───── Material provided

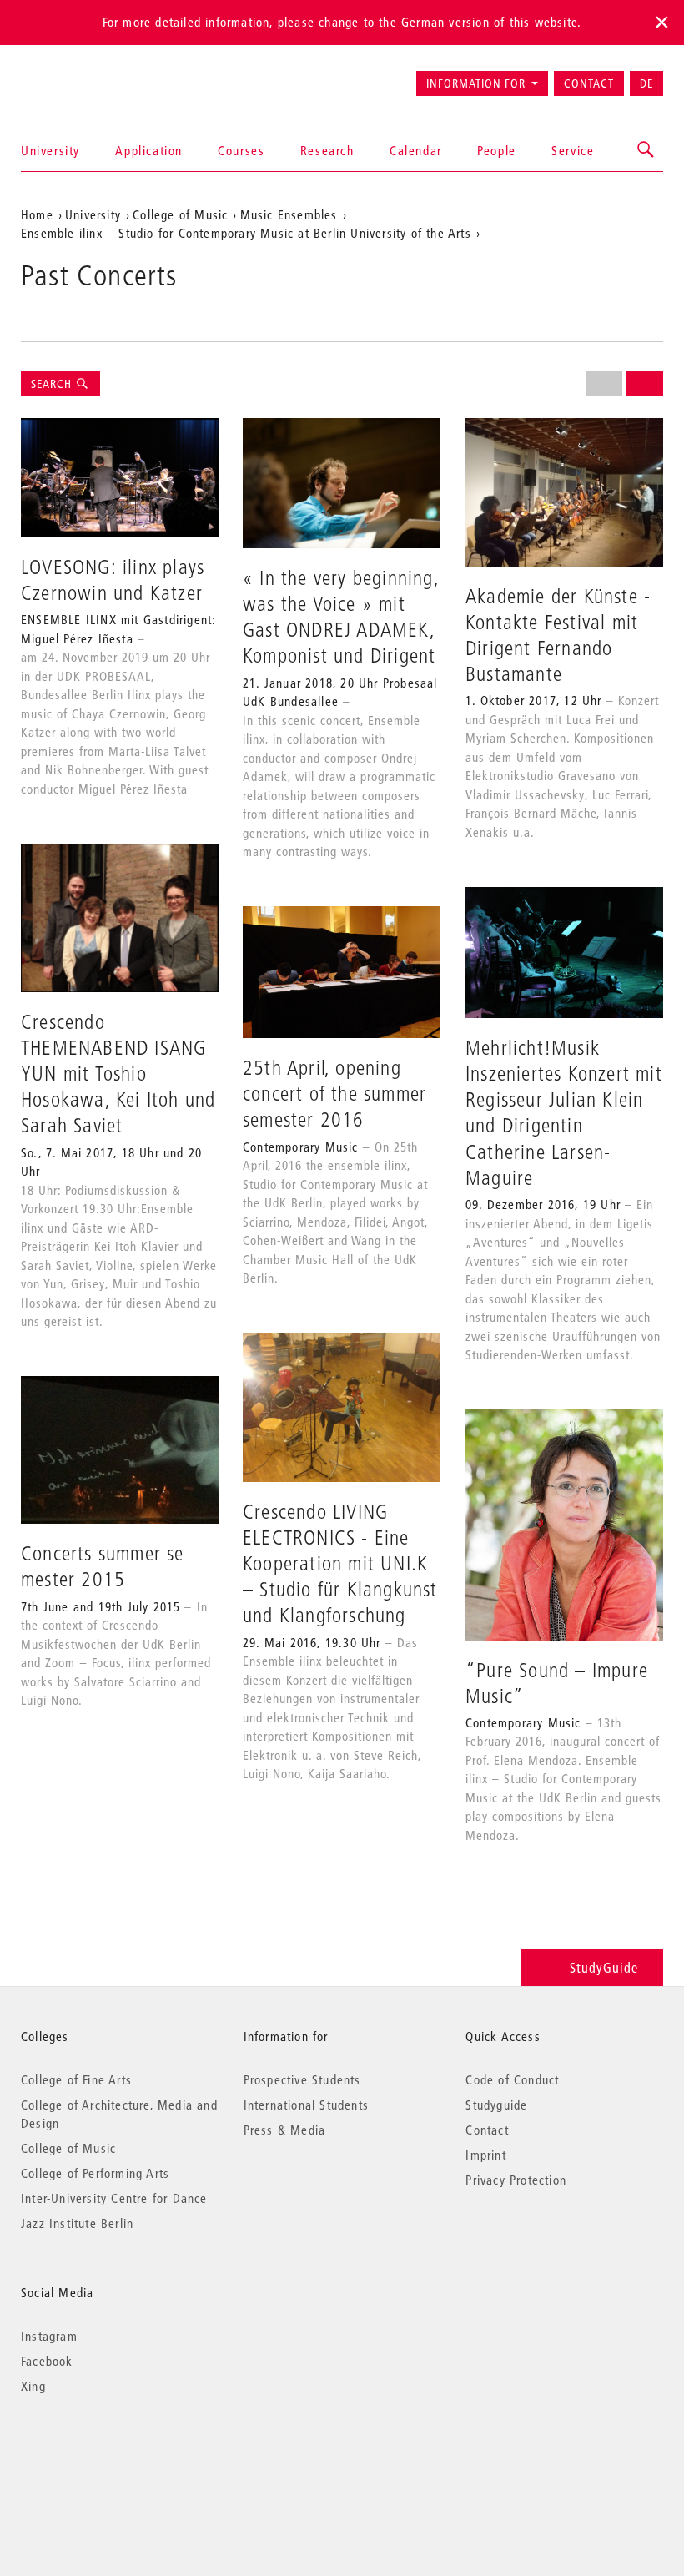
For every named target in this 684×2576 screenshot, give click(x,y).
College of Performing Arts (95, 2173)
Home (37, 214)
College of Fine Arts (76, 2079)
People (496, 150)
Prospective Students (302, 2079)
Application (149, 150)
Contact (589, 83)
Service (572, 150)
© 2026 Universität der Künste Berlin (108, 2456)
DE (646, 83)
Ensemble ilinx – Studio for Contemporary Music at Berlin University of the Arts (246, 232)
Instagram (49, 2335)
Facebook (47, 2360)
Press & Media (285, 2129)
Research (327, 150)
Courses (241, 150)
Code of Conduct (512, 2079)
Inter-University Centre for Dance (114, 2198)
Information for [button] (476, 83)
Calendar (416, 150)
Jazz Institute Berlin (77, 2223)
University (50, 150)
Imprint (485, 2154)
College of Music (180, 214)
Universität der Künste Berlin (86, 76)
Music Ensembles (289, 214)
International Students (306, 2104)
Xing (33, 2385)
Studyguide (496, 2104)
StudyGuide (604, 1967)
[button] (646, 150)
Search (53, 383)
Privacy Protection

──────────

### Assignment
Print once more, exactly, the lines that start at the top of the records above and end at the line with "Service (572, 150)", skipping all pictures.

### Result of this task
For every named target in this 684×2576 screenshot, give click(x,y).
College of Performing Arts (95, 2173)
Home (37, 214)
College of Fine Arts (76, 2079)
People (496, 150)
Prospective Students (302, 2079)
Application (149, 150)
Contact (589, 83)
Service (572, 150)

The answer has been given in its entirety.